◆ Passage provided ◆
───
Whitewater rafting allocation criteria. The department shall review proposals and award allocations so that, taken as a whole, allocations provide a level and quality of service which satisfies the allocation system goals of this section and contribute to meeting the river management objectives of section 7364.

A. Individual proposals shall be evaluated according to the following specific criteria:

(1) The experience of the outfitter and any employee in providing whitewater trips on the river or rivers for which the allocation is sought, including, but not limited to, such factors as the number of trips and passengers carried, length of time as an outfitter, safety record and experience of guides and staff. The company experience of only one company within an affiliated group at the time of that experience may be counted as company experience for purposes of allocation;

(2) The experience of the outfitter and any employee in providing whitewater trips on rivers other than those for which the allocation is sought, including, but not limited to, such factors as the number of trips and passengers carried, length of time as an outfitter, safety record and experience of guides and staff. The company experience of only one company within an affiliated group at the time of that experience may be counted as company experience for purposes of allocation;

(3) The safety record of the outfitter and any employee in whitewater outfitting or similar enterprises;

(4) The financial investment of the outfitter in equipment, training, insurance, facilities and services related to commercial whitewater rafting trips;

(5) Ability of the outfitter to serve the interests of the State by providing safe, economical, environmentally sound commercial whitewater trips on the particular river or rivers;

(6) Ability of the outfitter to serve the interests of the consuming public by providing a type of trip experience that is in the public interest as determined by the department;

(7) When allocations are considered for subsequent years, the performance of the outfitter in providing the services proposed for the previous allocations and compliance with the terms of the allocations; and

(8) Other matters which in the judgment of the department relate to orderly business development, including growth, new entry or extreme hardship on the part of an applicant.
───
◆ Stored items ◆

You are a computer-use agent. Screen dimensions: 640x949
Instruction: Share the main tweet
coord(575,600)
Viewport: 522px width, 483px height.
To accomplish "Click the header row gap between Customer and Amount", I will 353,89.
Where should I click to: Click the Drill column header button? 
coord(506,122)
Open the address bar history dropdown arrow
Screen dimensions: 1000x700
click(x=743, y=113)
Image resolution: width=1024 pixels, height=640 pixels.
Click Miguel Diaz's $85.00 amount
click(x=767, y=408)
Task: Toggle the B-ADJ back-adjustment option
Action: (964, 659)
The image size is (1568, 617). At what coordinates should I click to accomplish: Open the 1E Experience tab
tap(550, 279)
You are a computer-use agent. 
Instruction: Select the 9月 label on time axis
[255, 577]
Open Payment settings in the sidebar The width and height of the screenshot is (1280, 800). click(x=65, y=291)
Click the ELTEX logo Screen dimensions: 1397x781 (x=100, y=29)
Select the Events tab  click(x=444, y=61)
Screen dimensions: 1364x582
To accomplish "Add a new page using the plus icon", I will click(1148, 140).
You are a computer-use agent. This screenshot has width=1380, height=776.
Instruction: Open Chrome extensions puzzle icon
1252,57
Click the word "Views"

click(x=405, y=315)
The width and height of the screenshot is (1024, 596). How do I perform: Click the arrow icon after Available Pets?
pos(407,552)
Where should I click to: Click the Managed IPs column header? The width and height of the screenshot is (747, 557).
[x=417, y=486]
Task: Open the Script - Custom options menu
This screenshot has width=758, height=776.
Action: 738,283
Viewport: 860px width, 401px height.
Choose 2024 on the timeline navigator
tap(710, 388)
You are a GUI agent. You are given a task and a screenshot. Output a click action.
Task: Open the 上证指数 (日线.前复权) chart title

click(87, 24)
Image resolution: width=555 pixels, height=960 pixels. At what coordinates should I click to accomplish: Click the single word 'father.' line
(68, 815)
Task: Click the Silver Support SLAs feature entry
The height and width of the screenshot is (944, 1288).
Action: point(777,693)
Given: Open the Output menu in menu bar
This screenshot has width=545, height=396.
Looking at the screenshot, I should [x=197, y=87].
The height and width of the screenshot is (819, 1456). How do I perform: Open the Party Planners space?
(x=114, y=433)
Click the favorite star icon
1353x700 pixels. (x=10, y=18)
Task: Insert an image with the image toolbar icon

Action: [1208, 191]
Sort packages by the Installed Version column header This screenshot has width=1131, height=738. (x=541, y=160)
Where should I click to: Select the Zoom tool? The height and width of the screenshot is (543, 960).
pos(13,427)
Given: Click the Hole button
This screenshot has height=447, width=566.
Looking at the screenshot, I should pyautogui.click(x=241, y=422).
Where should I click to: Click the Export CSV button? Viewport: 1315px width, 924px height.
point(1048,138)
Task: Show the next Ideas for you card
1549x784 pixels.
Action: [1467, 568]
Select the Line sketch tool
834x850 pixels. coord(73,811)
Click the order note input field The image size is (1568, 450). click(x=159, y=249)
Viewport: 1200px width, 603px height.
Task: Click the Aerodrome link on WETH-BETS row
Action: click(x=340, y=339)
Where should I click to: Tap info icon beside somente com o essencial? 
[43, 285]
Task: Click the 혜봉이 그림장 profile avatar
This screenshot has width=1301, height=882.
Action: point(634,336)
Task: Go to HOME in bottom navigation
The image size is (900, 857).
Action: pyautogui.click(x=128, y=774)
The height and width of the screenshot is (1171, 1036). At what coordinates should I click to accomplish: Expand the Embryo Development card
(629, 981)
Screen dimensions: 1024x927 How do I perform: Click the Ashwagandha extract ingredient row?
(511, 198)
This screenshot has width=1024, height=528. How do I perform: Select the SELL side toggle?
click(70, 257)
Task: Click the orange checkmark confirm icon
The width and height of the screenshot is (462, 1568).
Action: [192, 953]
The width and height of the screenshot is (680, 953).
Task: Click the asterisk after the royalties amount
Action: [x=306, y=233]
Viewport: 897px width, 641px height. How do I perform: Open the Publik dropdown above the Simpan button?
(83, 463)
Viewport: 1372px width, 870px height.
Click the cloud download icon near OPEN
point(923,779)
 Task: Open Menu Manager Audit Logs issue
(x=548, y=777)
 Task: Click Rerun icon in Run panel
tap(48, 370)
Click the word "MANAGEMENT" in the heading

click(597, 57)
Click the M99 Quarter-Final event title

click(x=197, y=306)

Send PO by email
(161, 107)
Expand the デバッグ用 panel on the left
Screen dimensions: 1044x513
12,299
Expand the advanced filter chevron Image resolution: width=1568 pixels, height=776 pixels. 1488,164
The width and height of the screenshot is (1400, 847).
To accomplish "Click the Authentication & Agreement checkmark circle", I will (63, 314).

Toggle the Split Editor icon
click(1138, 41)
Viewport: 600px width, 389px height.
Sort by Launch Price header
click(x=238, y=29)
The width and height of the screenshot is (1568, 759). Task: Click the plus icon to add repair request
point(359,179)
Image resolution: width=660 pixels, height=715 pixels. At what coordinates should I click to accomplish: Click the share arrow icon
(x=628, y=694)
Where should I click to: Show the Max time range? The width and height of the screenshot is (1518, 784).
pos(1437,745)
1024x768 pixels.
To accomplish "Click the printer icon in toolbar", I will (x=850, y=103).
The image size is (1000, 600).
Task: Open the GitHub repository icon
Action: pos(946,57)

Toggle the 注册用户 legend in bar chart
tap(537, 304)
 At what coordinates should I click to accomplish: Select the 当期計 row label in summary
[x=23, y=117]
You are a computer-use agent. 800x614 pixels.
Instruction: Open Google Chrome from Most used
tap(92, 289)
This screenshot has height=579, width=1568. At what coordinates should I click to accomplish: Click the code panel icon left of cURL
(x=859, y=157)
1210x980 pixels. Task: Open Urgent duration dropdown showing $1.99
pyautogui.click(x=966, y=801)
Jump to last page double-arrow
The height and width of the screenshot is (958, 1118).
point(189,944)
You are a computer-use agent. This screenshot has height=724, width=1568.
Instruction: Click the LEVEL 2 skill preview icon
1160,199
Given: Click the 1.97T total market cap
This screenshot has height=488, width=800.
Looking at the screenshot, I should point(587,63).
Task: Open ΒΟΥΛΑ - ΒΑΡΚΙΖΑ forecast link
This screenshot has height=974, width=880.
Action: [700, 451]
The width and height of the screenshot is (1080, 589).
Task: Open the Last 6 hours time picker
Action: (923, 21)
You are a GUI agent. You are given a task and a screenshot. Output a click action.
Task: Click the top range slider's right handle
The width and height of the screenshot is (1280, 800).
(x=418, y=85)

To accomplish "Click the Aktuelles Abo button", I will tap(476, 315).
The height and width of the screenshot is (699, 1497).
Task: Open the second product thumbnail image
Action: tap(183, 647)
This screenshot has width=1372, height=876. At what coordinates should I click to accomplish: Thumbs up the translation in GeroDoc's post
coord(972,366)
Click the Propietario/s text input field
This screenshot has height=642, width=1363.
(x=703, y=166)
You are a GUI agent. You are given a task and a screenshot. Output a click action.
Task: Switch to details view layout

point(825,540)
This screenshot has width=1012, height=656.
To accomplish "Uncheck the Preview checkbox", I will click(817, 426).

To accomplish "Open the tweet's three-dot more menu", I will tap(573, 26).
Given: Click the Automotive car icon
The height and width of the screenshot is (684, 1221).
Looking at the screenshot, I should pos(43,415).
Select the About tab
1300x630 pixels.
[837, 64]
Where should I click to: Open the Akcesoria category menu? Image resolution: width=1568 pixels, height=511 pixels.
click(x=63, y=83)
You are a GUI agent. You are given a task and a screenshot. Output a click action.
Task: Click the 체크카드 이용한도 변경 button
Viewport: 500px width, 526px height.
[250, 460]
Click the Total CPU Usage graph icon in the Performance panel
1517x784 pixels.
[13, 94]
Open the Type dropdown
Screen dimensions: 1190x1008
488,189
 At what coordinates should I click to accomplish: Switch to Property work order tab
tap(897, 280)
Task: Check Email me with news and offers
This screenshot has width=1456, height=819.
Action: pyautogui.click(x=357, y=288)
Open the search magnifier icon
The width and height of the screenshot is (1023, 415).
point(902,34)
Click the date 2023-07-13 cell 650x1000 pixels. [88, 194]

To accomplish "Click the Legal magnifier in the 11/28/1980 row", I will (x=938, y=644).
───
◆ Brief 1 ◆
Copy the stretch of the rafting allocation criteria from "(6) Ability of" through "of an applicant.", renaming "department" as "agency".
◆ Brief 2 ◆
Write what comes next in the whitewater rafting allocation criteria, picking up after their final clause.
None of this material is needed.

◆ Result 1 ◆
(6) Ability of the outfitter to serve the interests of the consuming public by providing a type of trip experience that is in the public interest as determined by the agency;

(7) When allocations are considered for subsequent years, the performance of the outfitter in providing the services proposed for the previous allocations and compliance with the terms of the allocations; and

(8) Other matters which in the judgment of the agency relate to orderly business development, including growth, new entry or extreme hardship on the part of an applicant.

◆ Result 2 ◆
....

[10] The Department determined that it was impossible to assess this category accurately.

[11] If an outfitter received 65 points or more in the scoring, a minimum allocation of 20 passengers per day on the Kennebec and 16 on the Penobscot was guaranteed. An outfitter scoring less than 65 points received no allocations.

[12] 5 M.R.S.A. § 8002(9)(A) includes in its definition of "rule" any amendment of any prior rule.

[13] The Department gave notice that it was to make changes in the rules, see 5 M.R.S.A. § 8052(2); considered comments of outfitters before adopting criteria, see section 8052(4); and in its memorandum of December 14, 1987, explained the criteria being used, see section 8052(3).